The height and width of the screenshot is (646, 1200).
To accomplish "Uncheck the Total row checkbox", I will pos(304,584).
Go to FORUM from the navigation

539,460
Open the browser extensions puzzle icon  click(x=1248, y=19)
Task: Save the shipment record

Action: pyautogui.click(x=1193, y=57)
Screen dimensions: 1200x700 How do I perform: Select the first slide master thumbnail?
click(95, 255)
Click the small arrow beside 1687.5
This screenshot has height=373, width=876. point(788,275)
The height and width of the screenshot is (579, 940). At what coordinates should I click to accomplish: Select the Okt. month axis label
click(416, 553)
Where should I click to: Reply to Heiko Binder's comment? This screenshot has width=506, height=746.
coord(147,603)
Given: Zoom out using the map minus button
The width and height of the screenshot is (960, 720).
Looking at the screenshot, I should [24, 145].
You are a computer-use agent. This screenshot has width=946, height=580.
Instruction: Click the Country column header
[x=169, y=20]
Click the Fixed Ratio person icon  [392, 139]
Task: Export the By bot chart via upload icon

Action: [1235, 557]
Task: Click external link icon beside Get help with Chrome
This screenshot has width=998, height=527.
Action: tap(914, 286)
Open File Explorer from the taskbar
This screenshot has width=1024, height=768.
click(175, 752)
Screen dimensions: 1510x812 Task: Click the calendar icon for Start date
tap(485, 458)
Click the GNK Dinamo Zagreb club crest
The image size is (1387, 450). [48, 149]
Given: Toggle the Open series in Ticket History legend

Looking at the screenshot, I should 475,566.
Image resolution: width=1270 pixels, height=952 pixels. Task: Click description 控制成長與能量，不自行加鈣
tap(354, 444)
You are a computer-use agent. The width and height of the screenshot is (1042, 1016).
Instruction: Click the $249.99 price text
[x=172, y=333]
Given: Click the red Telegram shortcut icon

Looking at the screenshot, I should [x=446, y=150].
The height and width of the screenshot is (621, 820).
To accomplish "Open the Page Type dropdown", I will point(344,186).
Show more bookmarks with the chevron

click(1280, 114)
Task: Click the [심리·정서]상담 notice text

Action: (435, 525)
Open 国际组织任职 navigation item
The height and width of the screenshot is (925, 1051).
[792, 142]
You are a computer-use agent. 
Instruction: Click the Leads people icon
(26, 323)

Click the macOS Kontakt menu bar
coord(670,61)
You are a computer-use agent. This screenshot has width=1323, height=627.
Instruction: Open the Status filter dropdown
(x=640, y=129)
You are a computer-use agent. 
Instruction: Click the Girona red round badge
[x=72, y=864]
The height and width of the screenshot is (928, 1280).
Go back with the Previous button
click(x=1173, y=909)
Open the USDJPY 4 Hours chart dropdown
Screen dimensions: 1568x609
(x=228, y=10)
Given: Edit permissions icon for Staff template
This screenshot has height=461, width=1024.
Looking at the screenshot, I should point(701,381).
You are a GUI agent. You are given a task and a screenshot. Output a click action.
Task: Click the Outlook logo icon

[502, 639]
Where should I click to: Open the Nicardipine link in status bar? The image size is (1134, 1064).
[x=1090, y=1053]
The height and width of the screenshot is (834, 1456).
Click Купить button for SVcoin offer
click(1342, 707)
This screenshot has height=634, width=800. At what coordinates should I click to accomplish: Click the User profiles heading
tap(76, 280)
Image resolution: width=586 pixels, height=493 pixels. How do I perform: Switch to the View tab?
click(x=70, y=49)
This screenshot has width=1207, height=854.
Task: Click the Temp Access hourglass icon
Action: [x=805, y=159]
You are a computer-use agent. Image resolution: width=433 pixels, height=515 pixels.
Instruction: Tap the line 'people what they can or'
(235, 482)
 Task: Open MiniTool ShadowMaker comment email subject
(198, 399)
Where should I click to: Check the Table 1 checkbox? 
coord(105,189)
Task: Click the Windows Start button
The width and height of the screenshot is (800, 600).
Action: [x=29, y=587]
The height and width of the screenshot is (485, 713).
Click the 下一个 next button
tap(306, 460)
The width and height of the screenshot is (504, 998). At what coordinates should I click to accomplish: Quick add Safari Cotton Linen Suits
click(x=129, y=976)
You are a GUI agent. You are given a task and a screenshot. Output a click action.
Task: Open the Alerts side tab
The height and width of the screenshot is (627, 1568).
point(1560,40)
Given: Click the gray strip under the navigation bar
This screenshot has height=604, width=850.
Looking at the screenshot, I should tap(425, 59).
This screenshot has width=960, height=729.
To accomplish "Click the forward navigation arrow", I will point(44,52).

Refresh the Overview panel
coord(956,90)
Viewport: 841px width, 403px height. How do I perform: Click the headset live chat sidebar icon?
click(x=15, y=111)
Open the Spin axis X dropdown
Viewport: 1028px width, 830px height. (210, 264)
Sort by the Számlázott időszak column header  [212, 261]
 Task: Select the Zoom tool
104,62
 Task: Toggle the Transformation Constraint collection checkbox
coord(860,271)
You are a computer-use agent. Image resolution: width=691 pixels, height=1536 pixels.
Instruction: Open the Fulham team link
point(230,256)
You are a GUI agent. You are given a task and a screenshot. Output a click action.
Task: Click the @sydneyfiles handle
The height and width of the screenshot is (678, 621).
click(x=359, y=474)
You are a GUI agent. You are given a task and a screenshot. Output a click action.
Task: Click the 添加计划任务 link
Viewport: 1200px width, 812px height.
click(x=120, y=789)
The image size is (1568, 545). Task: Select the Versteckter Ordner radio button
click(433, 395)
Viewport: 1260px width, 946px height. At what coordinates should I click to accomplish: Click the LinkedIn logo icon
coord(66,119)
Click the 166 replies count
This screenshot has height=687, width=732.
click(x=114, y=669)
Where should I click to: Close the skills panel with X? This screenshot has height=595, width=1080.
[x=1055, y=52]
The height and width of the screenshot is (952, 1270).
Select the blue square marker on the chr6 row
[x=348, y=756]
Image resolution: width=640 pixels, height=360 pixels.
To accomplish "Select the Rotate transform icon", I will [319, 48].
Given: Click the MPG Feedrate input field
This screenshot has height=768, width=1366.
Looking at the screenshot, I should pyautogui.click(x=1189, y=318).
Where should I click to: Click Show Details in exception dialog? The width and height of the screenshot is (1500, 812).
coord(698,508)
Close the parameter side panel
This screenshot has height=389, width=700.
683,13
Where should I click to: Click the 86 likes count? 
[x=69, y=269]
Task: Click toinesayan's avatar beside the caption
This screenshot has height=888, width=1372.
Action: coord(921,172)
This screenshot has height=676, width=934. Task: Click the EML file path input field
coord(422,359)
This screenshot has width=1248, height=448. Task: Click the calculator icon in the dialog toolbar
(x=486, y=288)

+-------+

- **Exercise objective**
Write out the records again so that each line matches the original exactly.

- **Output for this task**
The height and width of the screenshot is (646, 1200).
To accomplish "Uncheck the Total row checkbox", I will pos(304,584).
Go to FORUM from the navigation

539,460
Open the browser extensions puzzle icon  click(x=1248, y=19)
Task: Save the shipment record

Action: pyautogui.click(x=1193, y=57)
Screen dimensions: 1200x700 How do I perform: Select the first slide master thumbnail?
click(95, 255)
Click the small arrow beside 1687.5
This screenshot has height=373, width=876. point(788,275)
The height and width of the screenshot is (579, 940). At what coordinates should I click to accomplish: Select the Okt. month axis label
click(416, 553)
Where should I click to: Reply to Heiko Binder's comment? This screenshot has width=506, height=746.
coord(147,603)
Given: Zoom out using the map minus button
The width and height of the screenshot is (960, 720).
Looking at the screenshot, I should [24, 145].
You are a computer-use agent. This screenshot has width=946, height=580.
Instruction: Click the Country column header
[x=169, y=20]
Click the Fixed Ratio person icon  [392, 139]
Task: Export the By bot chart via upload icon

Action: [1235, 557]
Task: Click external link icon beside Get help with Chrome
This screenshot has width=998, height=527.
Action: tap(914, 286)
Open File Explorer from the taskbar
This screenshot has width=1024, height=768.
click(175, 752)
Screen dimensions: 1510x812 Task: Click the calendar icon for Start date
tap(485, 458)
Click the GNK Dinamo Zagreb club crest
The image size is (1387, 450). [48, 149]
Given: Toggle the Open series in Ticket History legend

Looking at the screenshot, I should 475,566.
Image resolution: width=1270 pixels, height=952 pixels. Task: Click description 控制成長與能量，不自行加鈣
tap(354, 444)
You are a computer-use agent. The width and height of the screenshot is (1042, 1016).
Instruction: Click the $249.99 price text
[x=172, y=333]
Given: Click the red Telegram shortcut icon

Looking at the screenshot, I should [x=446, y=150].
The height and width of the screenshot is (621, 820).
To accomplish "Open the Page Type dropdown", I will point(344,186).
Show more bookmarks with the chevron

click(1280, 114)
Task: Click the [심리·정서]상담 notice text

Action: (435, 525)
Open 国际组织任职 navigation item
The height and width of the screenshot is (925, 1051).
[792, 142]
You are a computer-use agent. 
Instruction: Click the Leads people icon
(26, 323)

Click the macOS Kontakt menu bar
coord(670,61)
You are a computer-use agent. This screenshot has width=1323, height=627.
Instruction: Open the Status filter dropdown
(x=640, y=129)
You are a computer-use agent. 
Instruction: Click the Girona red round badge
[x=72, y=864]
The height and width of the screenshot is (928, 1280).
Go back with the Previous button
click(x=1173, y=909)
Open the USDJPY 4 Hours chart dropdown
Screen dimensions: 1568x609
(x=228, y=10)
Given: Edit permissions icon for Staff template
This screenshot has height=461, width=1024.
Looking at the screenshot, I should point(701,381).
You are a GUI agent. You are given a task and a screenshot. Output a click action.
Task: Click the Outlook logo icon

[502, 639]
Where should I click to: Open the Nicardipine link in status bar? The image size is (1134, 1064).
[x=1090, y=1053]
The height and width of the screenshot is (834, 1456).
Click Купить button for SVcoin offer
click(1342, 707)
This screenshot has height=634, width=800. At what coordinates should I click to accomplish: Click the User profiles heading
tap(76, 280)
Image resolution: width=586 pixels, height=493 pixels. How do I perform: Switch to the View tab?
click(x=70, y=49)
This screenshot has width=1207, height=854.
Task: Click the Temp Access hourglass icon
Action: [x=805, y=159]
You are a computer-use agent. Image resolution: width=433 pixels, height=515 pixels.
Instruction: Tap the line 'people what they can or'
(235, 482)
 Task: Open MiniTool ShadowMaker comment email subject
(198, 399)
Where should I click to: Check the Table 1 checkbox? 
coord(105,189)
Task: Click the Windows Start button
The width and height of the screenshot is (800, 600).
Action: [x=29, y=587]
The height and width of the screenshot is (485, 713).
Click the 下一个 next button
tap(306, 460)
The width and height of the screenshot is (504, 998). At what coordinates should I click to accomplish: Quick add Safari Cotton Linen Suits
click(x=129, y=976)
You are a GUI agent. You are given a task and a screenshot. Output a click action.
Task: Open the Alerts side tab
The height and width of the screenshot is (627, 1568).
point(1560,40)
Given: Click the gray strip under the navigation bar
This screenshot has height=604, width=850.
Looking at the screenshot, I should tap(425, 59).
This screenshot has width=960, height=729.
To accomplish "Click the forward navigation arrow", I will point(44,52).

Refresh the Overview panel
coord(956,90)
Viewport: 841px width, 403px height. How do I perform: Click the headset live chat sidebar icon?
click(x=15, y=111)
Open the Spin axis X dropdown
Viewport: 1028px width, 830px height. (210, 264)
Sort by the Számlázott időszak column header  [212, 261]
 Task: Select the Zoom tool
104,62
 Task: Toggle the Transformation Constraint collection checkbox
coord(860,271)
You are a computer-use agent. Image resolution: width=691 pixels, height=1536 pixels.
Instruction: Open the Fulham team link
point(230,256)
You are a GUI agent. You are given a task and a screenshot. Output a click action.
Task: Click the @sydneyfiles handle
The height and width of the screenshot is (678, 621).
click(x=359, y=474)
You are a GUI agent. You are given a task and a screenshot. Output a click action.
Task: Click the 添加计划任务 link
Viewport: 1200px width, 812px height.
click(x=120, y=789)
The image size is (1568, 545). Task: Select the Versteckter Ordner radio button
click(433, 395)
Viewport: 1260px width, 946px height. At what coordinates should I click to accomplish: Click the LinkedIn logo icon
coord(66,119)
Click the 166 replies count
This screenshot has height=687, width=732.
click(x=114, y=669)
Where should I click to: Close the skills panel with X? This screenshot has height=595, width=1080.
[x=1055, y=52]
The height and width of the screenshot is (952, 1270).
Select the blue square marker on the chr6 row
[x=348, y=756]
Image resolution: width=640 pixels, height=360 pixels.
To accomplish "Select the Rotate transform icon", I will [319, 48].
Given: Click the MPG Feedrate input field
This screenshot has height=768, width=1366.
Looking at the screenshot, I should pyautogui.click(x=1189, y=318).
Where should I click to: Click Show Details in exception dialog? The width and height of the screenshot is (1500, 812).
coord(698,508)
Close the parameter side panel
This screenshot has height=389, width=700.
683,13
Where should I click to: Click the 86 likes count? 
[x=69, y=269]
Task: Click toinesayan's avatar beside the caption
This screenshot has height=888, width=1372.
Action: coord(921,172)
This screenshot has height=676, width=934. Task: Click the EML file path input field
coord(422,359)
This screenshot has width=1248, height=448. Task: Click the calculator icon in the dialog toolbar
(x=486, y=288)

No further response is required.